SummaryClinically available anti-tumour necrosis factor (TNF) biologics, which inhibit both soluble (sTNF) and transmembrane forms (tmTNF) of TNF, eliminating all TNF signalling, have successfully treated autoimmune diseases including uveitis. These have potentially serious side effects such as reactivation of latent Mycobacterium tuberculosis and, therefore, more specific inhibition of TNF signalling pathways may maintain clinical efficacy while reducing adverse effects. To determine the effects of specific pharmacological inhibition of sTNF on macrophage activation and migration, we used a mouse model of uveitis (experimental autoimmune uveoretinitis; EAU). We show that selective inhibition of sTNF is sufficient to suppress EAU by limiting inflammatory CD11b+ macrophages and CD4 + T cell migration into the eye. However, inhibition of both sTNF and tmTNF is required to inhibit interferon-g-induced chemokine receptor 2, CD40, major histocompatibility complex class II and nitric oxide (NO) up-regulation, and signalling via tmTNF is sufficient to mediate tissue damage. In confirmation, intravitreal inhibition of sTNF alone did not suppress disease, and inflammatory cells that migrated into the eye were activated, generating NO, thus causing structural damage to the retina. In contrast, intravitreal inhibition of both sTNF and tmTNF suppressed macrophage activation and therefore disease. We conclude that sTNF is required for inflammatory cell infiltration into target tissue, but at the tissue site inhibition of both sTNF and tmTNF is required to inhibit macrophage activation and to protect from tissue damage.
Ocular function depends on a high level of anatomical integrity. This is threatened by inflammation, which alters the local tissue over short and long time-scales.
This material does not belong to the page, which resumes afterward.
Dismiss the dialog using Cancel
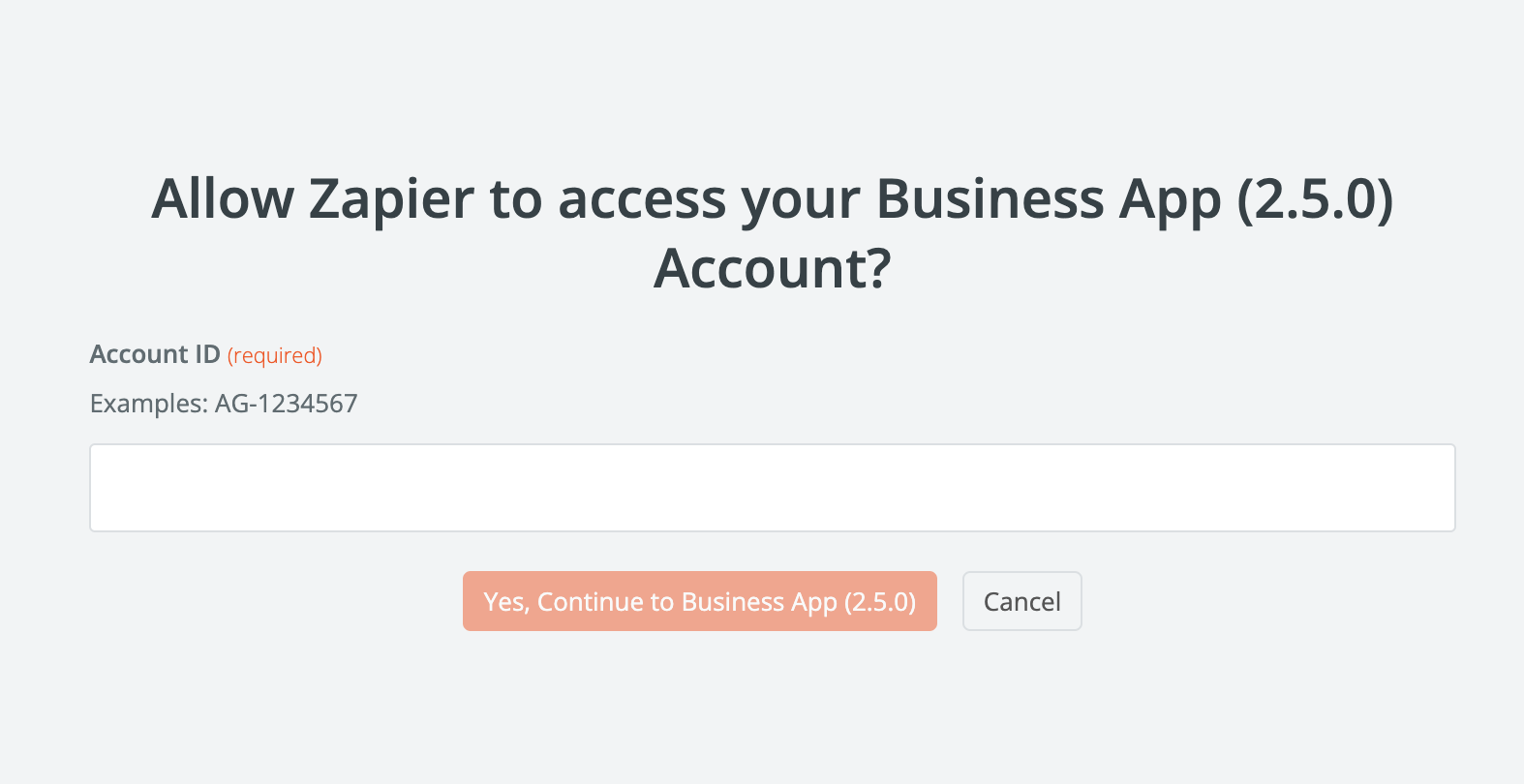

Uveitis due to autoimmune disease, especially when it involves the retina, leads to persistent changes in how the eye interacts with the immune system. The normal pattern of immune surveillance, which for immune privileged tissues is limited, is re-programmed. Many cell types, that are not usually present in the eye, become detectable. There are changes in the tissue homeostasis and integrity. In both human disease and mouse models, in the most extreme cases, immunopathological findings consistent with development of ectopic lymphoid-like structures and disrupted angiogenesis accompany severely impaired eye function. Understanding how the ocular environment is shaped by persistent inflammation is crucial to developing novel approaches to treatment.